Unlike Pineapples which witnessed a decline, the export of mangoes increased by 28% between 2020 and 2021. The total value of mango exports in 2021 stood at US$64.6 million compared to US$50.3 million in 2020. This was reflected in the global demand for Mangoes which saw a steady growth from US$2.91billion in 2017 to US$4.14billion in 2021. Ghana ranked 11th in the order of countries that exported mangoes to the world in 2021. The main destinations for mangoes exported from Ghana included; Germany (US$ 9.9m), Switzerland (US$ 6.1m), Belgium (US$ 2.7m) and France (US$ 1.2m). Whilst UK’s imports of Mangoes from across the globe grew by 5% between 2017-2021, Ghana’s exports to UK on the other hand grew by 6% during the same period.

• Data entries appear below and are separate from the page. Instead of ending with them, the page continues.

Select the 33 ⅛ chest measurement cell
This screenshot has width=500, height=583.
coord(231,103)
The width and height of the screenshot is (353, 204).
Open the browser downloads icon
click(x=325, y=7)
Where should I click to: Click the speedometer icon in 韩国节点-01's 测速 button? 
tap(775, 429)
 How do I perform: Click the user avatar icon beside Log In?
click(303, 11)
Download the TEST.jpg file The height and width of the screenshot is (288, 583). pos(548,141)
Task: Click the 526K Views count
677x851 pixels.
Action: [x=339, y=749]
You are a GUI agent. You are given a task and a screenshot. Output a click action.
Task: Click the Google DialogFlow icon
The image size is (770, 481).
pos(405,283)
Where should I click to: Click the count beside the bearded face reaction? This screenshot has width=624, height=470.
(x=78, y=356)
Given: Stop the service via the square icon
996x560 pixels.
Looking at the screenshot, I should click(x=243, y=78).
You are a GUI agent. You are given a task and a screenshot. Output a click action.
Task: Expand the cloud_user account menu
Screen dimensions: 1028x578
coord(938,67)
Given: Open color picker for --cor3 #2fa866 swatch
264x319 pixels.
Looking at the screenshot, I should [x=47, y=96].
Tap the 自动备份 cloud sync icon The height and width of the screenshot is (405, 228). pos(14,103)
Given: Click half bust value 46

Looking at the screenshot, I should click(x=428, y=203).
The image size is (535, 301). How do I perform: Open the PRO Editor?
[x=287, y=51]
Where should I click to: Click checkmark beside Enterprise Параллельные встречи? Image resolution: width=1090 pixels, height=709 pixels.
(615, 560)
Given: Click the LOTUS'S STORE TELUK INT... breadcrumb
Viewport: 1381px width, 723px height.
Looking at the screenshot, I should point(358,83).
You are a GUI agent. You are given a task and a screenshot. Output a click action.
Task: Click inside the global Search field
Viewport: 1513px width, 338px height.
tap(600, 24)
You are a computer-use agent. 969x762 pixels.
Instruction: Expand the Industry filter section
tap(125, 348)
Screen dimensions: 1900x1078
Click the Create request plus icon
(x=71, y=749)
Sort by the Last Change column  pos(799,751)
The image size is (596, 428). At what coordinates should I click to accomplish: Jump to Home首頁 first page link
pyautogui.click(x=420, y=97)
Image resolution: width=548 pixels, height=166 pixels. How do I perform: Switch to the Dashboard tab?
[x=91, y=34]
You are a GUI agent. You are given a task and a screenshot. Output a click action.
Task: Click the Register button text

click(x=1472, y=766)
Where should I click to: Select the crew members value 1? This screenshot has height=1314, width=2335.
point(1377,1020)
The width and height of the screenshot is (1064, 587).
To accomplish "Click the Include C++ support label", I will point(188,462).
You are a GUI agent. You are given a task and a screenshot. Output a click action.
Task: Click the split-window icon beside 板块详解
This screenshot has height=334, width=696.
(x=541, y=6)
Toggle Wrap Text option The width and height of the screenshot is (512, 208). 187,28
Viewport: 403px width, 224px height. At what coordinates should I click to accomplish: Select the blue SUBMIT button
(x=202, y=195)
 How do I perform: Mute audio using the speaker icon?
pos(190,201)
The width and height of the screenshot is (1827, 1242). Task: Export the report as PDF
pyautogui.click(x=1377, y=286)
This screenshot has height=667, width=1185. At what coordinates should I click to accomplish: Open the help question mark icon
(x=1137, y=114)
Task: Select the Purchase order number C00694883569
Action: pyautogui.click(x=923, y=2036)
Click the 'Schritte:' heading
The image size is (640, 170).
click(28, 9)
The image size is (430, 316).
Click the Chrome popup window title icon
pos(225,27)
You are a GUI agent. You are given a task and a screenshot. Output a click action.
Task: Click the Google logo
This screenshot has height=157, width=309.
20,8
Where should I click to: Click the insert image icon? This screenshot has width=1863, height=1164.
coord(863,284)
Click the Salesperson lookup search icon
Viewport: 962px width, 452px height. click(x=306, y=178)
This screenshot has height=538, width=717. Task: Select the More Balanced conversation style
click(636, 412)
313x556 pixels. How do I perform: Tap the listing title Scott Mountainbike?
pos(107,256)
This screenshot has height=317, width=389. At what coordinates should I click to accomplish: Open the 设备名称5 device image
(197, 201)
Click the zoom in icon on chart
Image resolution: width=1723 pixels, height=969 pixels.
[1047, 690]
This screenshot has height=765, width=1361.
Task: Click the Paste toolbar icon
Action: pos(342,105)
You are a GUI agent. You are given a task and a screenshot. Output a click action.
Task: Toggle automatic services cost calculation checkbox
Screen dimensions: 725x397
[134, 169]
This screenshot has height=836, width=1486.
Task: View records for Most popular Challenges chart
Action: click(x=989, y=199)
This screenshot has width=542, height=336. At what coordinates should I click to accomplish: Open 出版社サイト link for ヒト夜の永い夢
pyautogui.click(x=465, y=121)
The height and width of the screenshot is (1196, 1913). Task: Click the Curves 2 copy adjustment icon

Ghana made significant gains in the area of yam export in recent years, overtaking Jamaica to become the world’s biggest exporter of yam. The country’s export value of yams has been on the rise since 2018 from US$ 38.5 million to US$ 48.2 million in 2021. Ghana recorded a world share of 24.1% with an annual growth rate of 14% between 2020-2021, as well as an average growth rate of 9% from 2017-2021. The value of yam exports from Ghana in 2021 stood at US$ 48.2 million, making it the largest exporter of yam around the world during the period under review. USA was the biggest market for Ghana’s yams in 2021 with a market share of 21.9%.
Jamaica ranks 2nd in world export of yams. Global exports of yams were valued at US$ 200 million at a growth rate of 4% in 2021, with an average growth rate of 6% between 2017 and 2021. The top global exporters of yams were Ghana (US$ 48 million), Jamaica (US$ 39 million), United States of America (US$ 22 million), Japan (US$ 21 million) and China (US$ 20 million).
The CEO of the Ghana Exim Bank Mr. Lawrence Agyinsam has announced that the bank was ready to contribute $10 million for the improvement of the production and exportation of yam. USAID has also committed to invest up to $25 million for the same purpose.
The NTE sector needs more of such investments to improve revenue generation. It is regarded as one of the surest ways to attain the government’s target to raise at least US$ 25 billion from NTEs by 2029.
Exporters and potential exporters, product associations, financial institutions, senior and middle level Managers of export-oriented firms and SMEs as well as stakeholders in the NTEs value chain should be encouraged to enroll in the GEPA Export School as this would help to build the capacity of exporters at various stages of the value chain to enable them to compete favorably globally.